3-Bilimsel ve teknolojik kurumlarımızı güçlendirmeli, özellikle yurt dışında bulunan göç etmiş beyinlerimize uygun çalışma ortamları sağlayarak ülkemize döndürülmelidir. Ülkemiz, yurt dışında çalışan bizim bilim insanlarımızın ürettiği teknolojik ürünü satın almamalıdır.
4-Üniversitelere özerklikler sağlanmalı, kaliteli bilim insanları yetiştirebilmeleri için olanaklar sağlanmalıdır.
5-Korona virüs bilim kurulunda olduğu gibi, öncelikle milli eğitim bilimcilerimizi ve milli sağlık bilimcilerimizi etkin kılıp milli politikalar oluşturmalıdır.
6-Teknolojiyi öne çıkarmalı ama kontrolü, oto kontrolü asla es geçilmemelidir.
7-Halkımız sağduyulu davranmalı ve devletimizin almış olduğu önlemlere harfiyen uymalıdır.
8-On dört gün evden çıkılmamalıdır.
9-Önerilen on dört maddelik sağlık ve hijyen kuralı düzenli uygulanmalıdır.
10-Aç gözlülük yapıp halkı panikletme gibi alışveriş çılgınlığı yapılmamalıdır.
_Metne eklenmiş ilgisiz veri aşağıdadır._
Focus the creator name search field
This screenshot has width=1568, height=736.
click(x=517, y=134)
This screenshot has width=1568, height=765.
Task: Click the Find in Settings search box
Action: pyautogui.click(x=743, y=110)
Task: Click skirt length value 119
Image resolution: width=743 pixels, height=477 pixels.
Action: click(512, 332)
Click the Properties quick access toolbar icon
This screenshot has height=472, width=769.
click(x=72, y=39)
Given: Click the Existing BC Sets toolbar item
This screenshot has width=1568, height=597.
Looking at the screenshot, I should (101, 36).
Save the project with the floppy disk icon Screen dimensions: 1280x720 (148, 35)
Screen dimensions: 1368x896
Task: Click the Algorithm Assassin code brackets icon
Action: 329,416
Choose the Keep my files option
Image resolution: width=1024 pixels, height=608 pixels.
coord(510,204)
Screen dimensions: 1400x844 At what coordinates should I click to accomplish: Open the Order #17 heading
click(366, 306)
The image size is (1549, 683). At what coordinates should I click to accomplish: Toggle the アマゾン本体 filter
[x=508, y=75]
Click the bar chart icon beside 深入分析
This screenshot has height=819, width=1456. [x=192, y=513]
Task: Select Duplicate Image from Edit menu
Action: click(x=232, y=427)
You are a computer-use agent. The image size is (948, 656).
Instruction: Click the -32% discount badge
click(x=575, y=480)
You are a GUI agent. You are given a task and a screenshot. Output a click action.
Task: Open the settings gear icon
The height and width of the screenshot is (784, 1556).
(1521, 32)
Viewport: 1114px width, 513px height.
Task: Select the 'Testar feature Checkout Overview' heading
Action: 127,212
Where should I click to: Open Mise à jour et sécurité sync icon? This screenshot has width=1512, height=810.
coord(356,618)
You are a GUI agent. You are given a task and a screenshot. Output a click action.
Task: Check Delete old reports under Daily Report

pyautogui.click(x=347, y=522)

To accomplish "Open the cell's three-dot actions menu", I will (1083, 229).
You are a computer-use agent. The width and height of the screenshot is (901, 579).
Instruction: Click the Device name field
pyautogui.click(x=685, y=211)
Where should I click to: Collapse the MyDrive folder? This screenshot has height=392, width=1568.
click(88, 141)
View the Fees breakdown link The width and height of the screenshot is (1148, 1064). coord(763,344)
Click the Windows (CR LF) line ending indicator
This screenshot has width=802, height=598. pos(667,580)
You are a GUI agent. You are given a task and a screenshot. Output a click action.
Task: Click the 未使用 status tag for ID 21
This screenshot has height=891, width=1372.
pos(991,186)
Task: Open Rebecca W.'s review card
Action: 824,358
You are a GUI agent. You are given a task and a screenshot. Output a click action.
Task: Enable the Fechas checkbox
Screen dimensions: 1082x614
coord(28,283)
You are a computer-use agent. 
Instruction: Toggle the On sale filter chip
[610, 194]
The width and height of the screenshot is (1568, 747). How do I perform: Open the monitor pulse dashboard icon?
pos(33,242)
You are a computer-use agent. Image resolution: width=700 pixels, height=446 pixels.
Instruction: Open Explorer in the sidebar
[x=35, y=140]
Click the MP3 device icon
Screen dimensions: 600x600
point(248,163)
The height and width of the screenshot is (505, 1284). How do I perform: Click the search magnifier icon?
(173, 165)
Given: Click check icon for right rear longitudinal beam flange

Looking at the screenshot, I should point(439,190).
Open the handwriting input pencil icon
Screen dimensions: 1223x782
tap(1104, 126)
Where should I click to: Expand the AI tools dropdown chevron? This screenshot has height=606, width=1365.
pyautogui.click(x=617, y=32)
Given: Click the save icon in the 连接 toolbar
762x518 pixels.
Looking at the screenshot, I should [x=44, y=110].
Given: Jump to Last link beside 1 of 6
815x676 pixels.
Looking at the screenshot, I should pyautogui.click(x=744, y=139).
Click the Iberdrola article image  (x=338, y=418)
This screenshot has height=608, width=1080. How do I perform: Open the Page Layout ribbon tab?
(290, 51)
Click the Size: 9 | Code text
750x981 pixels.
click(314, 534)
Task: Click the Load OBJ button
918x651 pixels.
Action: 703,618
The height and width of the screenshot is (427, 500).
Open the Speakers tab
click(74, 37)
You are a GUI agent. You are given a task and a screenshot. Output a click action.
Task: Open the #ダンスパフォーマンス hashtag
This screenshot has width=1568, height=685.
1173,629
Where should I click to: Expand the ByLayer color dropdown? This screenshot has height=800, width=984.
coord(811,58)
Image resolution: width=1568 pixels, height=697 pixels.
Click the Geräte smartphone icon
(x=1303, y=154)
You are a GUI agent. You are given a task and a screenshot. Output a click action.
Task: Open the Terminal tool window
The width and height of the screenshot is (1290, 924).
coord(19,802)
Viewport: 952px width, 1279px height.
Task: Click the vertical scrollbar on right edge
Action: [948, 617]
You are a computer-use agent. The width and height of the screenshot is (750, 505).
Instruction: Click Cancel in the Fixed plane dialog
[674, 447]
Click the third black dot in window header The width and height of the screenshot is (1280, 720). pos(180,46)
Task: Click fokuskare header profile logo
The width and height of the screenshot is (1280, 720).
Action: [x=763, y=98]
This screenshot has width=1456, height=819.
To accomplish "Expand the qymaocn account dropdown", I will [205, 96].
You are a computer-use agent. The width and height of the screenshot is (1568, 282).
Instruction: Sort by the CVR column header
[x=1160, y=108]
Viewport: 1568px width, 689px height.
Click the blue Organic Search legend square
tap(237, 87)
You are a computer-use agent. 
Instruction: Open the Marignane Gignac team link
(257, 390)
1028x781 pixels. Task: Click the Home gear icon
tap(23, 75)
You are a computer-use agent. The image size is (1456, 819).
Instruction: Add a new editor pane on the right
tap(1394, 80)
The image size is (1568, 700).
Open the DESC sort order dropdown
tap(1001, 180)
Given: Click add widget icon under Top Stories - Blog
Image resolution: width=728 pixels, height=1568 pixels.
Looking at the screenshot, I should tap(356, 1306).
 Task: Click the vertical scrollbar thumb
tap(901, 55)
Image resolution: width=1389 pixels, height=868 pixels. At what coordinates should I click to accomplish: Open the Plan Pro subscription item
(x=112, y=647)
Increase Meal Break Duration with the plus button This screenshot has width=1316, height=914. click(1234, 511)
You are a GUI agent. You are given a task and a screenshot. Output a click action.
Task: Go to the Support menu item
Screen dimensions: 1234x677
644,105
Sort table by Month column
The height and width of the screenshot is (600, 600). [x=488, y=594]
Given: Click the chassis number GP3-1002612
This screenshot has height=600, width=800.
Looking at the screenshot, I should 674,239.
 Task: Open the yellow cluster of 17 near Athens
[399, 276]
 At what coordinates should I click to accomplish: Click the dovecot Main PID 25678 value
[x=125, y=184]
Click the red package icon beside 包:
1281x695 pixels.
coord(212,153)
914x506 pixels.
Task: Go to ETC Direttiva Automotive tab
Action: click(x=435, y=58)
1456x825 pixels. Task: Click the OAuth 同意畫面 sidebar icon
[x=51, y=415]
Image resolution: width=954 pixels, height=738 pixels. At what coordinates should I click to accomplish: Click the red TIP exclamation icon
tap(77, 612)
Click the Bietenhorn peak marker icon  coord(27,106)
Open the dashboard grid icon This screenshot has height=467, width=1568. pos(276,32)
11-Halk tarafından stokçulara, fırsat düşkünlerine sömürme fırsatı verilmemelidir.
12-Özellikle devlet yetkilileri ve yetkili sağlıkçıların açıklamaları dikkate alınmalıdır.
13-Sosyal medyadaki bilgi kirliliğinden etkilenmeden TV programları yapan ilgili ve yetkili kişilerin önerileri dikkate alınmalıdır.
14-Eve kapanmaktan ve açlıktan kimse ölmemiştir, bizde ölmeyiz. Ülkemiz doğal kaynakları bakımından zengin bir ülkedir. Yakınlarımız bile olsa temastan kaçınılmalıdır.
Sağlık Bakanlığımızın ürettiği sloganı hiç unutmayalım; Sorun küresel, çözüm ulusal! Korona kasırgasından kurtulabilmenin yolu da budur diye düşünüyorum. Ulus olarak el ele verip, hep birlikte çözebiliriz.
Yakın zamanda bu belanın ülkemizden temizlenmesini diliyor, yaşamını kaybedenlere Allah’tan rahmet, tedavisi sürenlere acil şifalar, sağlıklı insanlarımıza da bulaşmamasını diliyorum.